Je retrouve la réalité lorsque les jumeaux se chamaillent pour ne surtout pas aller se débarbouiller en premier avant d’aller au lit. Je prends la décision à leur place, envoyant un peu sèchement Nevel au bain tout en débarrassant la table. La maison grouille de vie jusqu’à ce que les trois plus jeunes se couchent. Comme d’habitude, je passe leur souhaiter bonne nuit et retrouve les enfants qu’ils occultent lorsqu’ils se mettent au travail. J’embrasse et câline les jumeaux, leur rappelle que nous travaillerons la lecture demain après-midi, ce qui les fait ronchonner, et je vais ensuite border ma sœur, dont le regard traduit son esprit encore préoccupé par ce qu’elle a vu devant la fromagerie. Je tente de la rassurer comme je peux, mais ne l’étant pas moi-même, mes mots me paraissent insipides et vides de sens.

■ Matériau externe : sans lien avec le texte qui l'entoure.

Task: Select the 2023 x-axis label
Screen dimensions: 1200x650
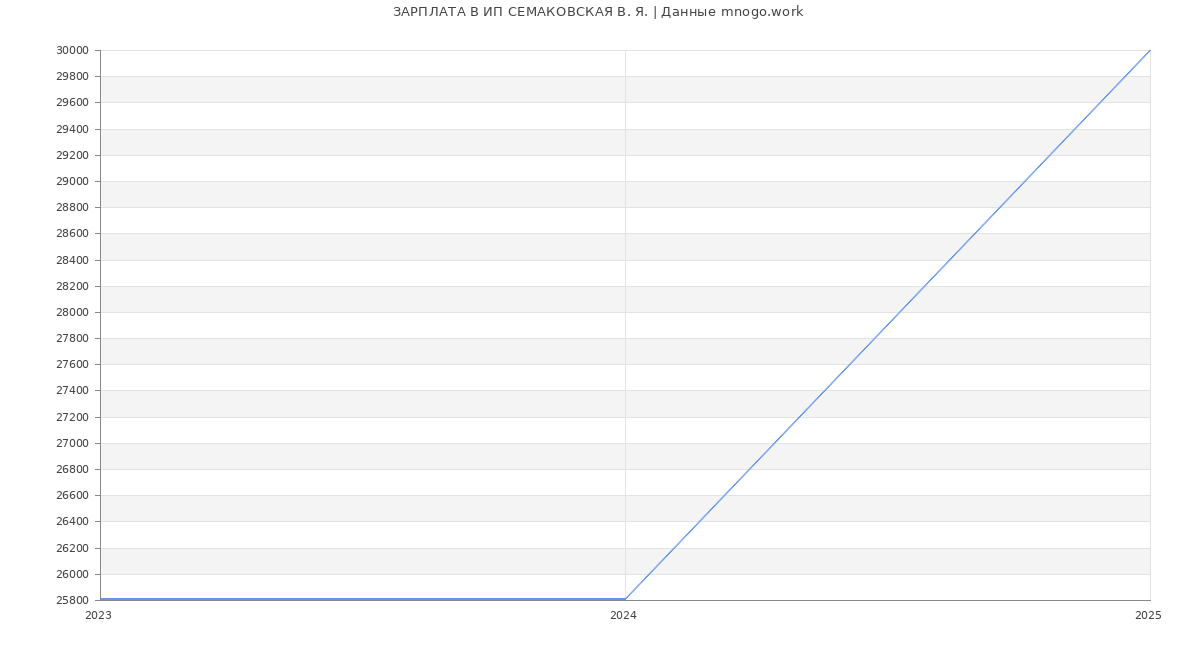Action: point(98,616)
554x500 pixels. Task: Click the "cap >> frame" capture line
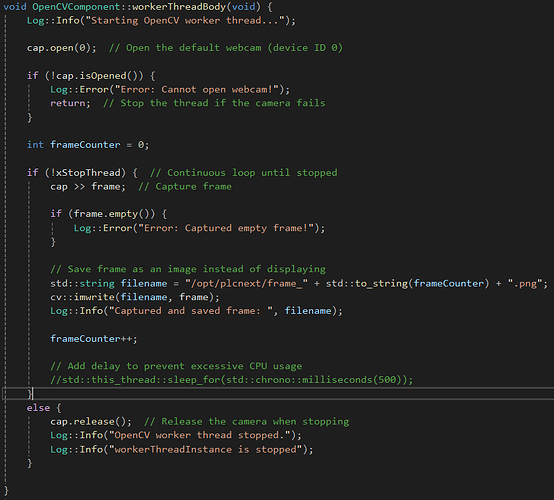click(88, 187)
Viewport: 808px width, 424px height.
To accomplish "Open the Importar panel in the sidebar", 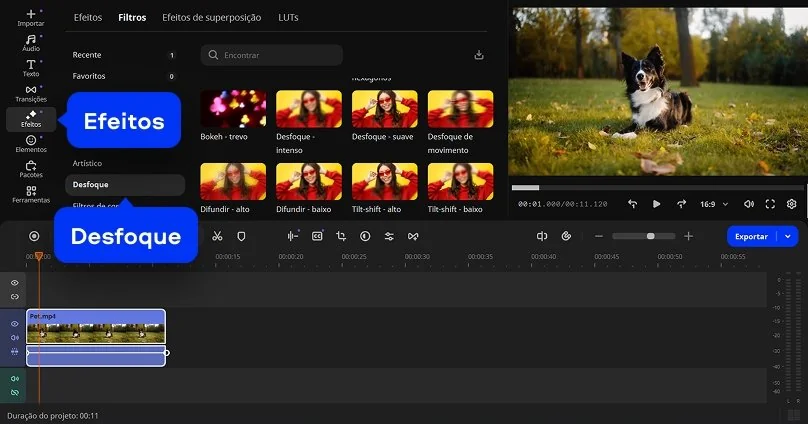I will click(x=31, y=18).
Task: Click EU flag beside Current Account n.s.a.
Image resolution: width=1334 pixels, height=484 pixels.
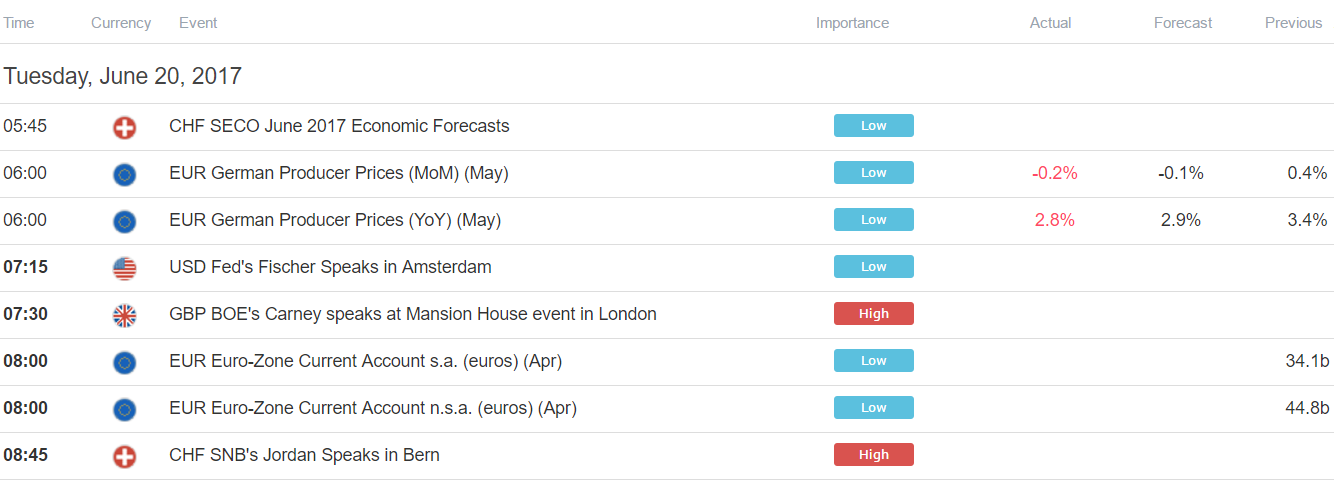Action: point(124,409)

Je retrouve finalement mon père et Maïeul, toujours installés à table, devant une nouvelle part de tarte aux pommes, et m’installe à leurs côtés en bâillant. Je grimace lorsque je constate que mon père me jette des coups d'œil sans oser entamer la conversation avec moi, et serre les dents lorsqu’il se racle la gorge. Que veut-il ?

— Vas-y, je t’écoute, ne puis-je m’empêcher de finalement l’interpeller.

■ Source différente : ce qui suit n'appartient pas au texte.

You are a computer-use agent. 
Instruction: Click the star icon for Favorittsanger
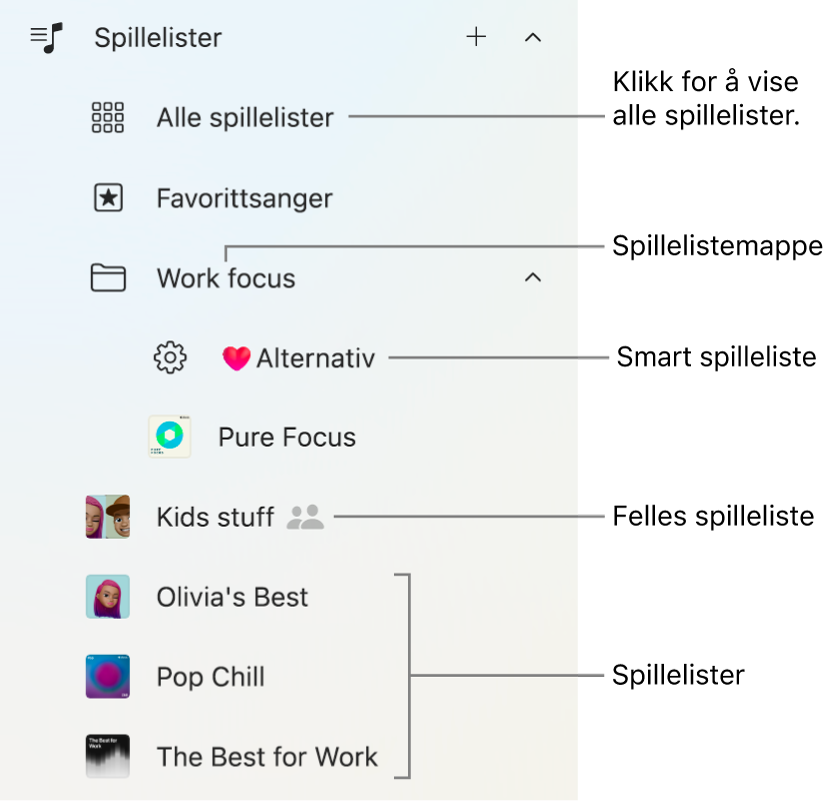point(108,198)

— J'ai vu Thibault qui partait sur son cheval. Il n'est même pas resté pour me saluer. Vous vous êtes disputés ?

— C’est moi qu’il épouse, pas toi. Mais si tu veux te porter volontaire pour prendre ma place et recevoir ses attentions, je n’y vois aucun inconvénient…

— Il faut que tu fasses des efforts. On n'y survivrait pas si tu le mets en colère.

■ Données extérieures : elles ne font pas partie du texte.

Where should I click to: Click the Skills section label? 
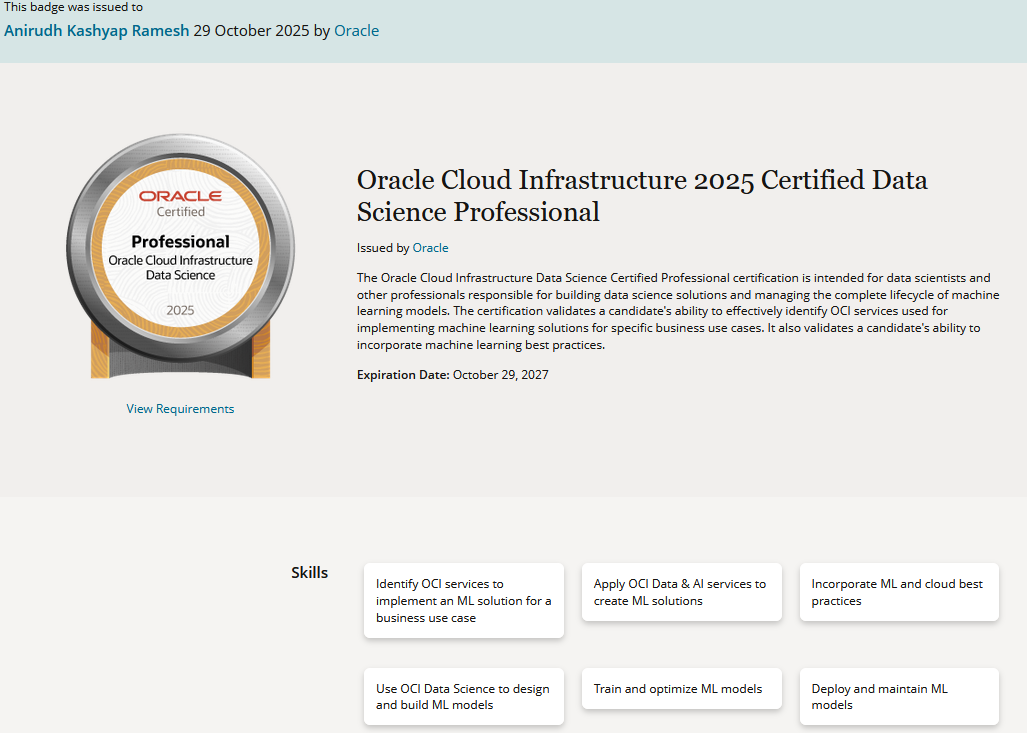point(309,573)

— Je fais déjà tout mon possible, Père. Tu ne penses pas que je donne déjà assez de ma personne en épousant cet homme ?

— Pourquoi est-il parti si vite, alors ? Tu aurais pu l'inviter à dîner, au moins.

— Il est parti rapidement parce qu’Isolde nous a interrompus alors qu’il me tripotait comme une vulgaire esclave dont il dispose comme il le souhaite, grommelé-je. Il était hors de question que je l’invite à dîner. C’est encore ma maison, et je suis libre de ne pas passer mon temps en sa compagnie.

— J'espère que tu ne l'as pas fâché… Tu sais qu'une fois que tu l'auras épousé, il fera de toi ce qu'il veut ? Pourquoi le rejettes-tu aujourd'hui ?

— Parce que je suis encore libre pour quelques jours et que je compte bien avoir mon mot à dire sur ce que je souhaite et ne souhaite pas, m’agacé-je. Tu m’enchaînes à un homme dont je ne veux pas, permets-moi de profiter de mes derniers moments avec vous et sans obligation pour cet homme aux mains baladeuses qui me donne envie de vomir !

— Non, je ne te permets pas ! s'emporte-t-il. Et je compte sur toi pour te faire pardonner jeudi… C'est ton devoir pour notre famille. Je ne fais pas ça par plaisir, ajoute-t-il plus doucement, mais on n'a pas le choix…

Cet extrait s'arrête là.